Thomas Campbell's Vision

This weekend, we will celebrate several things:
  • The first Sunday of October, the Month of the Ministry
  • World Communion Sunday, an ecumenical effort for all churches, regardless of how often they celebrate communion, to gather at the Lord's Table this day
  • The 200th anniversary of Thomas Campbell's "Declaration and Address," a founding document of the movement that became the Christian Church (Disciples of Christ)
Perhaps the least known of these is Campbell's "Declaration and Address," published near the end of 1809. This document, intended to form a non-sectarian Christian Association of Washington, PA, was an attempt to reform some of the excesses of the denominational churches, particularly their refusal to recognize each other's ministry as legitimate.


Campbell was not a disinterested theologian. He was stripped of his standing as a Presbyterian minister because he refused to follow the instructions of his presbytery regarding who could and could not receive communion. Campbell believed that the presbytery's restrictions around the Lord's Supper were wrong, and could not be justified by the description of the sacrament in the New Testament.

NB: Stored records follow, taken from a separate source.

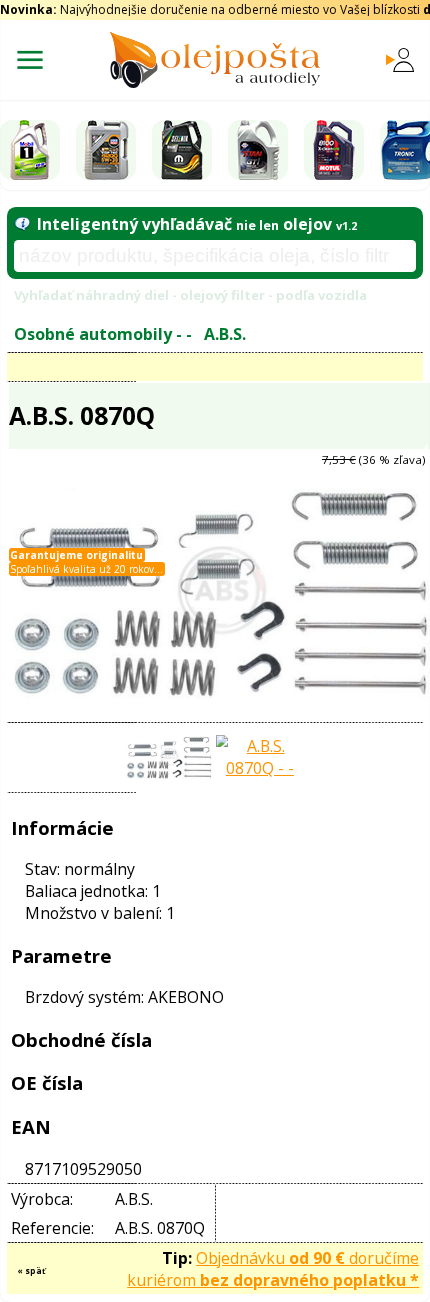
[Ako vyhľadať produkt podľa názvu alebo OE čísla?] (21, 224)
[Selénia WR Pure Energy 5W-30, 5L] (182, 150)
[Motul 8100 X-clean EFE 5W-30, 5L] (334, 150)
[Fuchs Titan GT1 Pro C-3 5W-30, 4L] (258, 150)
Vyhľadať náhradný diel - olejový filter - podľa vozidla (190, 295)
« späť (31, 1271)
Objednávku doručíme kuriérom (273, 1269)
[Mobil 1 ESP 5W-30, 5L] (30, 150)
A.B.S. (225, 334)
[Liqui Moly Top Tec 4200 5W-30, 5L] (106, 150)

As he worked through this, he came to believe that all denominations suffered from the same basic flaw -- they divided the church of Jesus Christ. Campbell believed that Jesus' prayer in John 17, that all his followers might be one, meant that the division among the church was not a divine wish, but a human creation.

The solution of this, which Campbell lays out in the "Declaration and Address," is to move away from denominationalism. Campbell believed that geographic Christian Associations, founded on the Christian practices of the early church described in the New Testament, offered a way toward the unity of believers.

Ultimately, Campbell's efforts were pretty unsuccessful. The Christian Association of Washington lasted only a few years. The movement to end denominations eventually just added to the number of Christian denominations.

On the other hand, some of the key elements remain and shape Christianity. The restrictions surrounding the communion table have been reduced over the past 200 years. And churches work together in ecumenical organizations, from local ministerial associations (like the Greater Fairmont Council of Churches) to larger organizations (the National Council of Churches, the World Council of Churches) to mission efforts (like Church World Service).

So we will celebrate Campbell's legacy this weekend. Some of us will travel to Bethany to visit the home, college, and town that Thomas Campbell's son Alexander built to further develop and teach this Restorationist theology. It should be a good weekend.

1 comment:

Roger D. Curry said...

I respectfully hang up my heretic's hat and revolutionary's banner. This guy was the real deal. That's some of the most in-your-face, laced-with-reason writing I've ever seen. No wonder there's something about this whole cabal that appeals to me.